- Prompt
Please give an exact copy of every line from the one holding "Given: Click the layers icon in side toolbar" through the final line of the records below.

- Data under study
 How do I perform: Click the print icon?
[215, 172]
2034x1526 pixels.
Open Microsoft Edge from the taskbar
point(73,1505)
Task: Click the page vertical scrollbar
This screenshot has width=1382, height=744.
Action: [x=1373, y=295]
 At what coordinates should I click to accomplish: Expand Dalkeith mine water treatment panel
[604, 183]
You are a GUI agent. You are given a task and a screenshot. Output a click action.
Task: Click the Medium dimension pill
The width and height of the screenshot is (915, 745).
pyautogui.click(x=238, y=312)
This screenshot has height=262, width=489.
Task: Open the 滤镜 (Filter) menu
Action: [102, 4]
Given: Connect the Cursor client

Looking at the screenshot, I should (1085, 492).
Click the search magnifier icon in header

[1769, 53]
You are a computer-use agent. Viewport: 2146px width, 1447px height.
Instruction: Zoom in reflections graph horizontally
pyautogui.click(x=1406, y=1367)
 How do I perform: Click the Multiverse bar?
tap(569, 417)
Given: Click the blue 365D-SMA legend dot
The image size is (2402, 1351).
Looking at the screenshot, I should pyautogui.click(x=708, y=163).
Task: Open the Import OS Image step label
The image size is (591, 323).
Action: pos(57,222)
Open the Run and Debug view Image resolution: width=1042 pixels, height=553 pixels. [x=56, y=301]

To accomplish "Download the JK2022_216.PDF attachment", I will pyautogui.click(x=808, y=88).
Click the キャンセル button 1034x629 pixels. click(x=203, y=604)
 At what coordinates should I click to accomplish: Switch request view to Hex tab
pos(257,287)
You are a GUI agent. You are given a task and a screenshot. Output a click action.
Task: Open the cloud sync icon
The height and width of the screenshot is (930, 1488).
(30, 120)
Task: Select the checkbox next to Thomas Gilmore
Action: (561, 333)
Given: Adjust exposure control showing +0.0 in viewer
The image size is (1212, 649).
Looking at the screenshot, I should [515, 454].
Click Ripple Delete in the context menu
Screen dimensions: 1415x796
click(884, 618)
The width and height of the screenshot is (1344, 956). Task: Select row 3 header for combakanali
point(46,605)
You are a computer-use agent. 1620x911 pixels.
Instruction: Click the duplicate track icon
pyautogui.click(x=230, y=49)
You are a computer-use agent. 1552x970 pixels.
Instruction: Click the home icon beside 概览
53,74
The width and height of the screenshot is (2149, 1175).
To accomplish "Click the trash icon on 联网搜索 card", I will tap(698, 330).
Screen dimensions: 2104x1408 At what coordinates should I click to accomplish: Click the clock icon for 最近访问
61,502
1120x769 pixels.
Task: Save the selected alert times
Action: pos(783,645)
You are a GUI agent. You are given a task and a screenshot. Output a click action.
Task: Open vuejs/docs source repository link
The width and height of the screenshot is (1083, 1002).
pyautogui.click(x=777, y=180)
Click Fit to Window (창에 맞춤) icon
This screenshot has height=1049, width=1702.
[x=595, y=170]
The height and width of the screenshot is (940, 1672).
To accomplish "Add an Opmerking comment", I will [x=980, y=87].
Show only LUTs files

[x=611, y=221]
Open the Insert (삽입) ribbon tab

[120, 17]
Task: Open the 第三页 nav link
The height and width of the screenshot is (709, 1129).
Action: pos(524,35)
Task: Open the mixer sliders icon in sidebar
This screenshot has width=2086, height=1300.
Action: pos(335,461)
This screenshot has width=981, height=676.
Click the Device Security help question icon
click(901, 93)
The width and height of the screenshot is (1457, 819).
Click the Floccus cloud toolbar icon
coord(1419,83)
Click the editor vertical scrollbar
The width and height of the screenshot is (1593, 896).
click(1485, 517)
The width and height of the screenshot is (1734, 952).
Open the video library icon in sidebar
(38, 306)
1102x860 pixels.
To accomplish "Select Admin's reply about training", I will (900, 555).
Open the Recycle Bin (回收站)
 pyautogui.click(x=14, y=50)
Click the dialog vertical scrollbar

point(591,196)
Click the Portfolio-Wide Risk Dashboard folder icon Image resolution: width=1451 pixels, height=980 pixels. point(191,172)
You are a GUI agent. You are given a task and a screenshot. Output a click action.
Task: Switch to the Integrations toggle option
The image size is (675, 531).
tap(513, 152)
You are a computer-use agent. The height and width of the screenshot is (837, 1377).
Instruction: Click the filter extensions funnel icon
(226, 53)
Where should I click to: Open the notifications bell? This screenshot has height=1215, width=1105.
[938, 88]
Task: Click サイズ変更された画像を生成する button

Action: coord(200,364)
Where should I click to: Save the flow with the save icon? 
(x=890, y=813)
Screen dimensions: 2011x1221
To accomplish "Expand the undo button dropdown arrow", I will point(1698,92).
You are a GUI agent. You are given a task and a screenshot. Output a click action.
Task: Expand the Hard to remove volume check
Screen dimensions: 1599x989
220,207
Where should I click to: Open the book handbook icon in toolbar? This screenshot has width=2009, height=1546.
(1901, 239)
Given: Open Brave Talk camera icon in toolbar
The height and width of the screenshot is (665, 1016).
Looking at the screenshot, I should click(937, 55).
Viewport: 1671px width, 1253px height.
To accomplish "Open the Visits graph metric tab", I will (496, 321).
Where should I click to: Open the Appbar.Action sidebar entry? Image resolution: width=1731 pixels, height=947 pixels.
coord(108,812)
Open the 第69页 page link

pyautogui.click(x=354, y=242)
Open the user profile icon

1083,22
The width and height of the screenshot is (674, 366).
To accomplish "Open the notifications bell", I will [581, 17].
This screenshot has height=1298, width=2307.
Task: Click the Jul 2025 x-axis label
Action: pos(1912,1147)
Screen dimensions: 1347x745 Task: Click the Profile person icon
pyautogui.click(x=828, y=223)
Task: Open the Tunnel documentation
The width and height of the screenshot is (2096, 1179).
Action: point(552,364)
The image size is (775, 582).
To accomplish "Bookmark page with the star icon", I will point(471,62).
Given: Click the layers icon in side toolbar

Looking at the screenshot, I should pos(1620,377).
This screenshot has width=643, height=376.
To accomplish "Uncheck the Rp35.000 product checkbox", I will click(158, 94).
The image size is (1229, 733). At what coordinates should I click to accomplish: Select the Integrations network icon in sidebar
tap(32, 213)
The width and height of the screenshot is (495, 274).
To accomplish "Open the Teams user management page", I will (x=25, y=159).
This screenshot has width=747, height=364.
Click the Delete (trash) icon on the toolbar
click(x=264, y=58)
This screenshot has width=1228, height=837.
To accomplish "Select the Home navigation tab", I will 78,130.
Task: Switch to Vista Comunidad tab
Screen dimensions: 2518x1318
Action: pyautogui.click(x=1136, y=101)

- Written solution
Given: Click the layers icon in side toolbar

Looking at the screenshot, I should pos(1620,377).
This screenshot has width=643, height=376.
To accomplish "Uncheck the Rp35.000 product checkbox", I will click(158, 94).
The image size is (1229, 733). At what coordinates should I click to accomplish: Select the Integrations network icon in sidebar
tap(32, 213)
The width and height of the screenshot is (495, 274).
To accomplish "Open the Teams user management page", I will (x=25, y=159).
This screenshot has width=747, height=364.
Click the Delete (trash) icon on the toolbar
click(x=264, y=58)
This screenshot has width=1228, height=837.
To accomplish "Select the Home navigation tab", I will 78,130.
Task: Switch to Vista Comunidad tab
Screen dimensions: 2518x1318
Action: pyautogui.click(x=1136, y=101)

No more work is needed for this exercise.